Humains, trop humains
Le spectacle du réel qu’offre le film est plusieurs fois troué d’élans humains relevant nettement de conventions de fiction ; or le drame même qui se joue semble se dresser à chaque fois pour recadrer ces élans, les remettre à leur place de conventions maladroites et voués à être instrumentalisées. Au début, avant l’assaut, le cuisinier du navire clame aux autres marins que son ingrédient essentiel est l’Amour, puis s’empresse d’éclater de rire, comme pour désamorcer la niaiserie de sa proposition. Plus tard, il implore en sanglotant son patron de céder, avec des accents mélodramatiques et pathétiques non feints mais néanmoins encouragés par ses ravisseurs ; entre-temps, à l’autre fil, tel un président de film hollywoodien, le patron a décidé, contre l’avis de son entourage, de négocier directement avec les preneurs d’otages.
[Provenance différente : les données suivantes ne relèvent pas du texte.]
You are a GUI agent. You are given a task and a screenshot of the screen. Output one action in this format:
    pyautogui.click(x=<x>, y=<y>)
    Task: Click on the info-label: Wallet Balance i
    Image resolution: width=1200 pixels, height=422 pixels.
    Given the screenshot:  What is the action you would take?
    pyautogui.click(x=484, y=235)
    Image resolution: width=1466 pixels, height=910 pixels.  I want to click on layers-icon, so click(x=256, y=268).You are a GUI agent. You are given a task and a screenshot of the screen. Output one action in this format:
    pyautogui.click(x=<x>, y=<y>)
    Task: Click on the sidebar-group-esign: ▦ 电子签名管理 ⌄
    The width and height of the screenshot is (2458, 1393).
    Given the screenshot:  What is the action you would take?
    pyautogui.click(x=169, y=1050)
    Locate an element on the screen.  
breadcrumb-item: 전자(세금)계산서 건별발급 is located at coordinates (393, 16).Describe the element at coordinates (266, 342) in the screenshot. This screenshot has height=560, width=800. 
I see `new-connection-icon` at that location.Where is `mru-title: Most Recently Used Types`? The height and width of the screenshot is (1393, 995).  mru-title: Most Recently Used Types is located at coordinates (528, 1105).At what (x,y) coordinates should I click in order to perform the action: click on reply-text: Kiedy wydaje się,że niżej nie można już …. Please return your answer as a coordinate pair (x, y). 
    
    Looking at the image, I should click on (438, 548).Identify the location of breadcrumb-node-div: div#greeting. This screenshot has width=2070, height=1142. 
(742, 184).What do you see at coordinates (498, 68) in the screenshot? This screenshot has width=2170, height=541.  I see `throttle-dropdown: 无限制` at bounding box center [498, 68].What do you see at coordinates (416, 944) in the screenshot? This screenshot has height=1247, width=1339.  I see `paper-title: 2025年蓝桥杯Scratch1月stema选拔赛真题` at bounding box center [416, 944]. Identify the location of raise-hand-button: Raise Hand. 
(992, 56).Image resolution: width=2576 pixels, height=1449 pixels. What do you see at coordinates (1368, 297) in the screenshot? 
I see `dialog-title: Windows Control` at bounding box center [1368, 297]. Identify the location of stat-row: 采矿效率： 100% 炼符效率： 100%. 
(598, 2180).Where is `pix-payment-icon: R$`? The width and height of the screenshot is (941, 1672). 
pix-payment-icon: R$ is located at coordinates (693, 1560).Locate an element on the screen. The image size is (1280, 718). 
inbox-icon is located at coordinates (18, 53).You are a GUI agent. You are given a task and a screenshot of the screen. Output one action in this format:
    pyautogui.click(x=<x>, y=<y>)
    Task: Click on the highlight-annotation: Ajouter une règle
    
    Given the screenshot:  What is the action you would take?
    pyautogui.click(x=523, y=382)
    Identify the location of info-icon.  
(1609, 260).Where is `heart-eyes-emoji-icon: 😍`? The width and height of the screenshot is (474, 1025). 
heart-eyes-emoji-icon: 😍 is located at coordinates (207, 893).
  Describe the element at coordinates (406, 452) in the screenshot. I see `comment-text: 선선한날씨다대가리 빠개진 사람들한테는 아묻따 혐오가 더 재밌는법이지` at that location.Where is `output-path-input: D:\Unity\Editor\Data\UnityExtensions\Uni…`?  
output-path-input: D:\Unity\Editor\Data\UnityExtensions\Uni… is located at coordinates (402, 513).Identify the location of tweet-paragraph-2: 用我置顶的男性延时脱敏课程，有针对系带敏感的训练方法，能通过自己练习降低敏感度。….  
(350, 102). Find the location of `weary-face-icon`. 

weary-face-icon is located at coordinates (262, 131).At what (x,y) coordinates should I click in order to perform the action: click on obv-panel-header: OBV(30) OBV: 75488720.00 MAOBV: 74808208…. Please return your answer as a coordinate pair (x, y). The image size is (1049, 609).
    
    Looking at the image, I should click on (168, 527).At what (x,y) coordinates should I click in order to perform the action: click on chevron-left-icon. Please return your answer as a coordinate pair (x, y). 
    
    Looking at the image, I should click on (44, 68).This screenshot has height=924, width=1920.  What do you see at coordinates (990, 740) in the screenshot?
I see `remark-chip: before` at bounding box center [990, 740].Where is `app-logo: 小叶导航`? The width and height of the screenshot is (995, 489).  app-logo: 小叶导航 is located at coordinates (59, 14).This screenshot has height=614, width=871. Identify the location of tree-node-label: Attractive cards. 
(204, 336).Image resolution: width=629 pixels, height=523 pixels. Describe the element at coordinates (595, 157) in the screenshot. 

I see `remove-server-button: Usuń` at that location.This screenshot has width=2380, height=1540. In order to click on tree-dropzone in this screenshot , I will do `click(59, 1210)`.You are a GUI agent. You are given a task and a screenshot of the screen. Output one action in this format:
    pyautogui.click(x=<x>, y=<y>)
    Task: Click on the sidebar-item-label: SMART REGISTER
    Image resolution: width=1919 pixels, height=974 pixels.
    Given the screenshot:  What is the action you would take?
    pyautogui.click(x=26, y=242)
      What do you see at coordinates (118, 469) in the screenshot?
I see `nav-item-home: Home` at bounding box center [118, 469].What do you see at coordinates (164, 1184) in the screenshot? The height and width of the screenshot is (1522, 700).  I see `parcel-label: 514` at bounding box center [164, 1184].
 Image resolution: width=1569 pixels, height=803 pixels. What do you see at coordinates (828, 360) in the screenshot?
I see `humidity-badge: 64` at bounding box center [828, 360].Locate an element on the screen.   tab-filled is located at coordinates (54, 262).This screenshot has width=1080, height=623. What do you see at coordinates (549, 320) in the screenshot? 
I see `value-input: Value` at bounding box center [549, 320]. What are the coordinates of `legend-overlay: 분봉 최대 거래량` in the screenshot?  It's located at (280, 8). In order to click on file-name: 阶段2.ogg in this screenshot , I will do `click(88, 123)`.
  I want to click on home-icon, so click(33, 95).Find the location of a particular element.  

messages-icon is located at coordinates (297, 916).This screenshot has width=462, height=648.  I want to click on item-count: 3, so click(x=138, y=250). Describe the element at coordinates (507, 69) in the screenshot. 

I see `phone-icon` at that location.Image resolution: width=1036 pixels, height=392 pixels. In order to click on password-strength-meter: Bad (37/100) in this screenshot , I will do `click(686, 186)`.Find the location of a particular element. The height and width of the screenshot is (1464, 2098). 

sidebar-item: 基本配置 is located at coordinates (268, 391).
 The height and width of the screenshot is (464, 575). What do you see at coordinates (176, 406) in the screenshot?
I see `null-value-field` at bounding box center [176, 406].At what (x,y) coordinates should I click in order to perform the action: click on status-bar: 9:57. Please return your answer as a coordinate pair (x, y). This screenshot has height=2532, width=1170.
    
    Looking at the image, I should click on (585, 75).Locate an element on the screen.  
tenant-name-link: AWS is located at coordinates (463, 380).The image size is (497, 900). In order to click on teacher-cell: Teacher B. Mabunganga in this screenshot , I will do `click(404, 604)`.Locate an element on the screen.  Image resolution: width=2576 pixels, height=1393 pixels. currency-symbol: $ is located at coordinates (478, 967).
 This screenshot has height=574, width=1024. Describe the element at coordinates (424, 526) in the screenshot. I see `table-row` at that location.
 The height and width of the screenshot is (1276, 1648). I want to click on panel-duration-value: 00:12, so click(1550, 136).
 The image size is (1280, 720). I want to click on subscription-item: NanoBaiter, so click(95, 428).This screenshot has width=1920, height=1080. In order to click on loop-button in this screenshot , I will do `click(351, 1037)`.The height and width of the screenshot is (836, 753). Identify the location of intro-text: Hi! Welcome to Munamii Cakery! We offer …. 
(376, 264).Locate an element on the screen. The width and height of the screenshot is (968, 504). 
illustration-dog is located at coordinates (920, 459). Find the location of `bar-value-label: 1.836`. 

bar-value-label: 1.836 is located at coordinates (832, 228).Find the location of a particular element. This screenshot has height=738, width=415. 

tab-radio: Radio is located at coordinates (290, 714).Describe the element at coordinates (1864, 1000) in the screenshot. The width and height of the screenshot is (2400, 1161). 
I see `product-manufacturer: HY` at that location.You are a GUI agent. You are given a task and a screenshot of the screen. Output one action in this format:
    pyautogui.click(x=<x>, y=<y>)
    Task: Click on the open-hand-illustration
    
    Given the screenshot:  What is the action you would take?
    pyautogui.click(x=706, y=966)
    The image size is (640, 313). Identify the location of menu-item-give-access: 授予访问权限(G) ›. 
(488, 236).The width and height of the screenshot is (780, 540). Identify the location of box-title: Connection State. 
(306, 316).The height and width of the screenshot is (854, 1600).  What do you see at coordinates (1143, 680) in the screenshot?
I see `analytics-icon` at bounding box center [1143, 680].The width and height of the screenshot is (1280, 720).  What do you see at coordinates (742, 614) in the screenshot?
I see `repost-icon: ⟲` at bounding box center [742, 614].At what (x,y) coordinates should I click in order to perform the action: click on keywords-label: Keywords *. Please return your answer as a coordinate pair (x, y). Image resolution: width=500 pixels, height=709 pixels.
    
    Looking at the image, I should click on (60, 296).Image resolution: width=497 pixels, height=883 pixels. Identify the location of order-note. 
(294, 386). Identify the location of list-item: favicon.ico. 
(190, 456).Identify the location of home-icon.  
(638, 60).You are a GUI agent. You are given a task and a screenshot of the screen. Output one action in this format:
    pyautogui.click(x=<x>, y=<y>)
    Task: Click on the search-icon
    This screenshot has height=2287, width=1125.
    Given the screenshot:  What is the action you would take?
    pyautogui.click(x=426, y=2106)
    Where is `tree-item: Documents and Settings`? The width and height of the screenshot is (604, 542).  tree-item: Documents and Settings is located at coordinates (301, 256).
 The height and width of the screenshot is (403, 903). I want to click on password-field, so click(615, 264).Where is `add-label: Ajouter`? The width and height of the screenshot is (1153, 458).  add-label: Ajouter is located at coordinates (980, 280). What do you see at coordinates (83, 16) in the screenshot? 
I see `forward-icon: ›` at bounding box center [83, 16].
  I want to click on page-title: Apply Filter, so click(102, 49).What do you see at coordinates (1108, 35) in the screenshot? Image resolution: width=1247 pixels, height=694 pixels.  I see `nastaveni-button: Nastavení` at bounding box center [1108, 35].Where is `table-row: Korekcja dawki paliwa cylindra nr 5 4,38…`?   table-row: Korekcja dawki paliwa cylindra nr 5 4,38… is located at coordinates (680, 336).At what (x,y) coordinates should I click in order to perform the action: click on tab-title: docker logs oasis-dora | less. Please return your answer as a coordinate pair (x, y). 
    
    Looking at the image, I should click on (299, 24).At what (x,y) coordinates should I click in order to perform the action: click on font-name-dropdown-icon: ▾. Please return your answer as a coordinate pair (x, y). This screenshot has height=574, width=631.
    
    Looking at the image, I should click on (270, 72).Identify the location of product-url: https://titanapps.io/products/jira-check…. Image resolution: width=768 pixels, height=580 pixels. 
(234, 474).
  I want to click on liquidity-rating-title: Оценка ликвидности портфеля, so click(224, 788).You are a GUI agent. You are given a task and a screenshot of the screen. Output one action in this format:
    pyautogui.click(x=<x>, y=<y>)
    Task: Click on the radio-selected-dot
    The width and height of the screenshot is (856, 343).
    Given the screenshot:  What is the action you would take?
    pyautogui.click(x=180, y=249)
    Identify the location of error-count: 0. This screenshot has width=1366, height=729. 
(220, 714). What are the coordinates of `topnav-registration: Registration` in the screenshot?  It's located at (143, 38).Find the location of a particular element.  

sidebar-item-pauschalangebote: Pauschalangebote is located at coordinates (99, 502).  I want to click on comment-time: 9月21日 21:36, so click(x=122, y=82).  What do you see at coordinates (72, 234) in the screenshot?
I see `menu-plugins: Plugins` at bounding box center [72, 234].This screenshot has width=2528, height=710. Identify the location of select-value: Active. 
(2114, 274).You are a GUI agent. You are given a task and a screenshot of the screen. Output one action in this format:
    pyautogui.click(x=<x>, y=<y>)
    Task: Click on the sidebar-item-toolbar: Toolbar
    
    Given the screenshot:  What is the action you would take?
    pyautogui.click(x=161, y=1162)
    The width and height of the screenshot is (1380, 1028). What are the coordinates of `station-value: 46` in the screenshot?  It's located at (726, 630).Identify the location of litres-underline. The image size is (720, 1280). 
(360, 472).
Voilà qui ressemble à de grosses ficelles dramatiques pour caractériser des personnages principaux sympathiques (le brave marin fiancé et papa qui n’a rien demandé, le patron fixé à ses objectifs mais humain) ; pourtant, la façon dont le drame de la négociation en use va déjouer cette grossièreté en faisant de celle-ci même l’élément central d’un discours moins édifiant. Cela tient à l’observation très simple du principe de la négociation d’une rançon : cette humanité démonstrative, et souvent brute et maladroite quand elle se met en avant, c’est précisément ce qu’exploitent les ravisseurs pour maintenir la pression, et aussi ce que leurs interlocuteurs tiennent à éviter absolument pour ne pas fragiliser leur position.
Lindholm ne filme pas seulement une mécanique, il met aussi en évidence la façon dont, au sein de ce fonctionnement, l’humain réduit à l’état de marchandise, de jeton de mise dans un obscène concours de bluff, devient l’élément qui suscite le plus de méfiance, le maillon faible, l’idée à laquelle on se demande s’il faut croire ouvertement de peur de tomber dans un piège (ce n’est pas pour rien que la caméra finit par laisser le patron se réfugier derrière des vitres et des écrans pour affronter sans risques l’humanité déchirée des familles). Ce piège se confond alors astucieusement avec l’appât larmoyant que fait mine de nous tendre le film, dont les potentielles faiblesses se retournent en un élément propice à observer les événements au-delà du spectacle qu’il nous en donne. Et la petite machine à suspense mimant le réel de devenir une fenêtre pour un intéressant regard, un constat plutôt sombre sur la place de l’humanité dans un monde marchand. On peut toujours regretter l’usage limité de l’image par Lindholm pour affirmer cette perspective ; mais on lui sait gré de l’avoir entrevue, et d’avoir tâché de nous la faire entrevoir.